A regular feature of Hart's programmes was The Gallery, which displayed artworks (paintings, drawings and collages) sent in by young viewers. One of the pieces of easy-listening vibraphone music accompanying this feature—"Left Bank Two", composed by Wayne Hill and performed by The Noveltones—has passed into British TV theme lore. This was first introduced in the show Vision On.
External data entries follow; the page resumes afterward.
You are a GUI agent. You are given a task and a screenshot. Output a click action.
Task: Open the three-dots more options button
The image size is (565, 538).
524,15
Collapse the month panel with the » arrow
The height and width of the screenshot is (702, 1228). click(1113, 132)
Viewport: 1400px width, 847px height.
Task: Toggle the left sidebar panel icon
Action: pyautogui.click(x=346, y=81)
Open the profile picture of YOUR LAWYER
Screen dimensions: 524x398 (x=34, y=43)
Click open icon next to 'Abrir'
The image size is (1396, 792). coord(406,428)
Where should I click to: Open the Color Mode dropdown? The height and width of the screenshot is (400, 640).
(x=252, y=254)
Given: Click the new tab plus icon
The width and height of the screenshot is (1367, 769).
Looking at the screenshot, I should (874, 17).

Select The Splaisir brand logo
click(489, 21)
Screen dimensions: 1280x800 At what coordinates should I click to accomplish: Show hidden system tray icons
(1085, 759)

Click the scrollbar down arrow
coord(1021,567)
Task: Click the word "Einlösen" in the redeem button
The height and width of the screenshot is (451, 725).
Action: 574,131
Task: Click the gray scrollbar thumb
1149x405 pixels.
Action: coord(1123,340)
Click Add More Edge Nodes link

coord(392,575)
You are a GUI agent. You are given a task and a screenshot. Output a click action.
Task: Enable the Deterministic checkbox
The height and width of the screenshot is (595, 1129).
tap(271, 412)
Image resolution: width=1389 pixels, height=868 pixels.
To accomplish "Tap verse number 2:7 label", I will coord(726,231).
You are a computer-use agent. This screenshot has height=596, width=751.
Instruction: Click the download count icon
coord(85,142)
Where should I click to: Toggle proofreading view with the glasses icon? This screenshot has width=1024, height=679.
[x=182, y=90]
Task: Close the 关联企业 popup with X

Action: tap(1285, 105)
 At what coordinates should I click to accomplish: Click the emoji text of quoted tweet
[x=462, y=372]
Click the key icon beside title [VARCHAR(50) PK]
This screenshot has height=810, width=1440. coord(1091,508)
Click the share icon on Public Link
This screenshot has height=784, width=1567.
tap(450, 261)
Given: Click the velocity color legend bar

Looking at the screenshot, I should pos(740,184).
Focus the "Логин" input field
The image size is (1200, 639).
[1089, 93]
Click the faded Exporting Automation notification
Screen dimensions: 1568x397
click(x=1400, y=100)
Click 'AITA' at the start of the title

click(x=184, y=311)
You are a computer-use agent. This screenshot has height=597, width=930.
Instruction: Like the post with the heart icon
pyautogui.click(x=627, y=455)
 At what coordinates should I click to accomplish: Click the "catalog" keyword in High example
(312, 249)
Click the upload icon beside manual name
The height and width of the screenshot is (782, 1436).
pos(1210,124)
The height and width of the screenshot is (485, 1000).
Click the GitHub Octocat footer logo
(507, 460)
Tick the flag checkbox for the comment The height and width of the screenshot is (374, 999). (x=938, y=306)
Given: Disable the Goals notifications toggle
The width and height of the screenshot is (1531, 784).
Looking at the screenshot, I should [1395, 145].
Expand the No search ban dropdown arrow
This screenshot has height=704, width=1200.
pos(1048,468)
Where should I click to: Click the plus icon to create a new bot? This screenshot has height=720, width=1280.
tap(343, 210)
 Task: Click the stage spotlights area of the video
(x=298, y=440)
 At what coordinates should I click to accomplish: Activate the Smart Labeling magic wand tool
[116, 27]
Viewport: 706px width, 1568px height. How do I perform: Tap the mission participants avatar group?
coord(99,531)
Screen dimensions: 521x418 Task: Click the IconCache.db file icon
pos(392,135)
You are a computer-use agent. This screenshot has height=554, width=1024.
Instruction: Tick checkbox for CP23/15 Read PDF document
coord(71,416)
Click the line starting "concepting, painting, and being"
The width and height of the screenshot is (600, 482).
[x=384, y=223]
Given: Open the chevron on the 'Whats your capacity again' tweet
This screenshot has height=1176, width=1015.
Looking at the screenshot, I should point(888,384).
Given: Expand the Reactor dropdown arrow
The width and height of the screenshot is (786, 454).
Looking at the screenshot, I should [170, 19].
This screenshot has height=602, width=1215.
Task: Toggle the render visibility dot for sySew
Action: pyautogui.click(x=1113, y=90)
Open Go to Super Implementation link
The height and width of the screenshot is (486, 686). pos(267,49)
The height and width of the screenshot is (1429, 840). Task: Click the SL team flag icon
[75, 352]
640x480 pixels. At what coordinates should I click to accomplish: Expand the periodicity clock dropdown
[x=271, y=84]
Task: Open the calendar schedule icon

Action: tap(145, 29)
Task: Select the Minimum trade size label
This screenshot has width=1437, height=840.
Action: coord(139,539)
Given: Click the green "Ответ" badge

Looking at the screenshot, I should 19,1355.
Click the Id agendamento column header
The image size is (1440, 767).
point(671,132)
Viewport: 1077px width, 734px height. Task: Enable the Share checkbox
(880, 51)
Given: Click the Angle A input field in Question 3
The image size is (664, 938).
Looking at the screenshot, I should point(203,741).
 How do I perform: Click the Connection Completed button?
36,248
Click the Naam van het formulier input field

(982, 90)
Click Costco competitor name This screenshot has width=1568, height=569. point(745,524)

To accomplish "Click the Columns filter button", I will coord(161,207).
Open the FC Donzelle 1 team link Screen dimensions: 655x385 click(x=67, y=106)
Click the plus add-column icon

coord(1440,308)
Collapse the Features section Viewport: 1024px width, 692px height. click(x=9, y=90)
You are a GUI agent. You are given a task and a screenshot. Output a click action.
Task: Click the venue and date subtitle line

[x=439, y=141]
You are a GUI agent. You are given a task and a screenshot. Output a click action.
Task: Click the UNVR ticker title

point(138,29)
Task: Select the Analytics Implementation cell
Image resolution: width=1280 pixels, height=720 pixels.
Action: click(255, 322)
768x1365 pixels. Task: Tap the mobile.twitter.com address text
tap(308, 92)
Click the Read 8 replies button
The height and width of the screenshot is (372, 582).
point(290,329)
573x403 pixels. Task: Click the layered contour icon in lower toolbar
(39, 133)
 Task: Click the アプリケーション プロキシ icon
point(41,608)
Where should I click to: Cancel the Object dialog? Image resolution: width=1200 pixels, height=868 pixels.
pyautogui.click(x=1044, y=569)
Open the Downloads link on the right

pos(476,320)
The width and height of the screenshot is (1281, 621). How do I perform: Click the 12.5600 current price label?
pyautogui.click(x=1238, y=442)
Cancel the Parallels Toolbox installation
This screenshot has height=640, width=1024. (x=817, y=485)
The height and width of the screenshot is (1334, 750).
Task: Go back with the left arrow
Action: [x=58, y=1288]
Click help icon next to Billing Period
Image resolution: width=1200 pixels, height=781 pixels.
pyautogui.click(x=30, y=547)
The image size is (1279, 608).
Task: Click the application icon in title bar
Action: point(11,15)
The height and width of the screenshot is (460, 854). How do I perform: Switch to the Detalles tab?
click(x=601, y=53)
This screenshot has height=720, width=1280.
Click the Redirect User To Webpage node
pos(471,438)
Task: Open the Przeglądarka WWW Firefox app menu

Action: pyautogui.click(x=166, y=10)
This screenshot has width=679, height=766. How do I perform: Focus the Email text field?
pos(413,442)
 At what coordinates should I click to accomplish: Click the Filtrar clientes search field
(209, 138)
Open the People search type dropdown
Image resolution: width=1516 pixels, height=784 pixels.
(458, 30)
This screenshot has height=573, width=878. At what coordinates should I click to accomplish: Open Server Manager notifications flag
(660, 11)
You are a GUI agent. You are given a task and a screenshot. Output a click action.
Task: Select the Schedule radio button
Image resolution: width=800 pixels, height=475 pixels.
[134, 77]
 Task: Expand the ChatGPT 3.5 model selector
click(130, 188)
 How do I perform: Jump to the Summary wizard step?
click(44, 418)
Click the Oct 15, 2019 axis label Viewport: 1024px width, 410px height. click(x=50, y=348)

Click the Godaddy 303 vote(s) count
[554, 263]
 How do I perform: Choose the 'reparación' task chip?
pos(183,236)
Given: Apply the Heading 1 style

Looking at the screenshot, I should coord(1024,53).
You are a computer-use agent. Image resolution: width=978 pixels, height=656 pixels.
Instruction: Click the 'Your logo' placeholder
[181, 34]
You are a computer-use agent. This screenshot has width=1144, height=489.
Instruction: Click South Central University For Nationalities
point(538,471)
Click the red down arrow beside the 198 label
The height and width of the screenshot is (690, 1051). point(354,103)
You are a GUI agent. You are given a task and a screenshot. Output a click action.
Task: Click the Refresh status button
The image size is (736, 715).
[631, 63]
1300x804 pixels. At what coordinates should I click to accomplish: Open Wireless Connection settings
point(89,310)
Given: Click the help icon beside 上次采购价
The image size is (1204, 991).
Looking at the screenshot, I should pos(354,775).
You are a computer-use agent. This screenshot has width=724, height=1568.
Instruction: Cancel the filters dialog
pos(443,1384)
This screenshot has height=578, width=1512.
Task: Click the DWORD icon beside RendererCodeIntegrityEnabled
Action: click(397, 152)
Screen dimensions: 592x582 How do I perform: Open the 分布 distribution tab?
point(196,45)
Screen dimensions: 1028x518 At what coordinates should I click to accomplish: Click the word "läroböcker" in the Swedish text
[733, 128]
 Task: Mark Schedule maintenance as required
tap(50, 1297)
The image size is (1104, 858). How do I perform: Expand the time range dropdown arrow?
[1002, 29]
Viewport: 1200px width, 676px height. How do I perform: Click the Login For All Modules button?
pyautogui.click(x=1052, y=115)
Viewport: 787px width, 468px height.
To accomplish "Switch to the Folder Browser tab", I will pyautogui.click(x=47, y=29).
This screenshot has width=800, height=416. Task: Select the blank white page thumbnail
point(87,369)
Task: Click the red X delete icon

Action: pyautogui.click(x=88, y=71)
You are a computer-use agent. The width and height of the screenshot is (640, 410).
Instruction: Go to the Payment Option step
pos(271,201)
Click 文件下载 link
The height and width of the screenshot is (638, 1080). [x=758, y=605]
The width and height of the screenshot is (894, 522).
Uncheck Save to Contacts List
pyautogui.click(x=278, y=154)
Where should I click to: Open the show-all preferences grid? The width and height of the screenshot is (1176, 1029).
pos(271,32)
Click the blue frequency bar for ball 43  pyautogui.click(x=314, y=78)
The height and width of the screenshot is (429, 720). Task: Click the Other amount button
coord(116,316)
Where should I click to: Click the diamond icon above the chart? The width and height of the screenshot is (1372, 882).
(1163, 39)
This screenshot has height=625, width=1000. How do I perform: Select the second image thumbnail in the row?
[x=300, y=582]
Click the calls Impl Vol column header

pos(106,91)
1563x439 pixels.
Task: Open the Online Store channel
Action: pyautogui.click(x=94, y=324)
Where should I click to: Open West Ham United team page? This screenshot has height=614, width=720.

Hart also created the original design for the Blue Peter badge, also used as the programme's logo. He originally asked for his fee to be paid as a royalty of 1d (one pre-decimalisation penny) for each badge made, but was offered a flat fee of £100 (equivalent to £3,061.58 at January 2020 rates). The badges are famous throughout the United Kingdom and have been coveted by successive generations of Blue Peter viewers. The ink and watercolour galleon, believed to be the inspiration for the Blue Peter logo and badge, was originally drawn by Hart for "Hooray for Humpty-Dumpty" on Saturday Special, in 1952.

Hart received two BAFTA awards. His first, for Best Children's Educational Programme, came in 1984 for Take Hart, and he was given a Lifetime Achievement Award in 1998. He retired from regular TV work in 2001.

==Personal life==
Hart met his wife, Jean Skingle, while working in television; they married in 1953. They were married for fifty years until she died in 2003. They had a daughter together.

==Death==
On 28 December 2006, it was announced during the reunion programme It Started with Swap Shop that Hart was in poor health, though this was not elaborated upon until an interview with The Times published on 30 September 2008, revealing that two strokes had robbed him of the use of his hands and left him unable to draw. He described this as "the greatest cross I have to bear". Hart died peacefully on 18 January 2009 at the age of 83.

Hart's funeral took place in the village of Shamley Green, where he had lived for more than forty years and he was buried in the churchyard of Christ Church.

===Tributes===
On 1 March 2009 a flash mob, organised through Facebook, paid tribute to Hart with around two hundred Morph figures displayed outside the Tate Modern art gallery. Hart's daughter, Carolyn Ross, attended and judged the "Best Morph in Show".

A memorial plaque is displayed in Hart's birthplace, the town of Maidstone, where he studied art at the town's art college. The plaque was unveiled by his daughter in May 2009 at the Hazlitt Arts Centre.

In September 2010 Tony Hart: A Portrait of My Dad, an affectionate biography of Hart by his daughter Carolyn, was published by John Blake Publishing.

In February 2015 a wave of tributes (followed by corrections) appeared on social media sites over a period of two days, when an individual mistakenly read a 2009 report of Hart's death and, missing the dateline, published it as news on Facebook, from which it was later transferred to Twitter. Many social media posters hyperlinked to an article in The Guardian. The newspaper published a graph of the number of readers referred to its article for the period. Aardman Animations used its Twitter account, in the name of Morph, to point to a tribute to Hart (a portrait of him being hung on a wall) that was included in the last episode of its forthcoming new set of episodes for the Morph television series.

In August 2021, a mural at Maidstone bus station was created, featuring Tony Hart and his sidekick Morph.

==Legacy==
In 2021 a collection of Hart's drawings from the estate of his agent were put up for auction. The collection, which included a sketch of a galleon, created for the 1952 Humpty Dumpty story and subsequently used by Hart as the basis for the Blue Peter logo, was thought likely to sell for around £20,000. The 65-lot auction took place on 29 January.